Emergency supplies of this key drug arrived in Guyana this week and were distributed to patients, Dr. Jeetendra Mohanlall, Manager of the National TB Programme, has confirmed.

The supply of medication will be enough to treat all drug-resistant TB patients for another year, he disclosed.

Explaining the recent shortage, Dr. Mohanlall said the National TB Programme has been pushing for quality second line medication for Guyana’s drug resistant TB patients but due to some global challenges the delivery was delayed. The programme, as a result, had to resort to emergency supplies which arrived later than the expected time of delivery.

The four second line drugs used to treat these drug-resistant TB (DR-TB) patients are sourced from South Korea, Japan, India, and Cyprus through the Guyana Defence Force (GDF), Dr. Mohanlall shared.

“This is the first time in four years that we had a brief interruption of one of the medications for patients,” he revealed.

But the National TB Programme has made great strides in the programmatic management of the multi-drug resistant TB (MDR-TB). He said there is a dedicated Focal Point Person, Dr. Eshwar Ghanshiam, even as he pointed out that Guyana has implemented nine of the 10 recommendations by PAHO/WHO’s Green Light Committee given in 2016.

He pointed to increased screening in Guyana to identify all possible drug resistant TB patients, noting that while there were 150 screenings in 2014, this figure jumped to 1,540 in 2017,

Dr. Mohanlall noted too that of the 2015 cohort of drug-resistant TB patients, 40 percent successfully completed the two-year treatment. This figure climbed to 60 percent in 2016.

The 2017 cohort of DR-TB patients are continuing treatment.

Other strides in the sector include improving the management of patients. “With this accomplishment, there needs to be more dedicated resources in the Direct Treatment Observe Short-course (DOTS) programme to do daily visits to patients,” Dr. Mohanlall said, pointing out that “Even doctors attached to the TB Programme visit patients in their homes with the mobile teams that are established.”

He disclosed that TB patients generally have socio-economic challenges and they need psycho-social support in their management.

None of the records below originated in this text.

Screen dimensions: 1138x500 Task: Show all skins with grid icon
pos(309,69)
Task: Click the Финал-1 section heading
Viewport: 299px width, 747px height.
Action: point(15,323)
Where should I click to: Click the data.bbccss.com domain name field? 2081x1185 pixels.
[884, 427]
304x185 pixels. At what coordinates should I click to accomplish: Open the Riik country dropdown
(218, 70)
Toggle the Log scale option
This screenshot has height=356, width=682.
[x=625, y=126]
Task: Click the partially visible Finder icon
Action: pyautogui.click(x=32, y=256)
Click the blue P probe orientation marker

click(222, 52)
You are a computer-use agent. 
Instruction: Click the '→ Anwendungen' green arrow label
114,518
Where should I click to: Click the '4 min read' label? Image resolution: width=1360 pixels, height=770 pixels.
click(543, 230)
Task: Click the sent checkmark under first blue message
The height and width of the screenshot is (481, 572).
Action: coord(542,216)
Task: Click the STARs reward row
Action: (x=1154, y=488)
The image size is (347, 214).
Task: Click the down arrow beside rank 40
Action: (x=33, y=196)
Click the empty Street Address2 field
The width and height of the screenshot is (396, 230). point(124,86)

To strengthen his position, the National TB Programme Manager is strongly advocating for the social protection of these patients which, he said, “is in line with the END TB Strategy”.

Although Guyana has a ninety percent coverage of DOTS, there are still many challenges presented by defaulting patients such as drug addicts, the homeless and the internal migrant population such as miners and loggers.

In 2017 it was observed that a fifth (20 per cent) of the TB patients also habitually abuse drugs and alcohol.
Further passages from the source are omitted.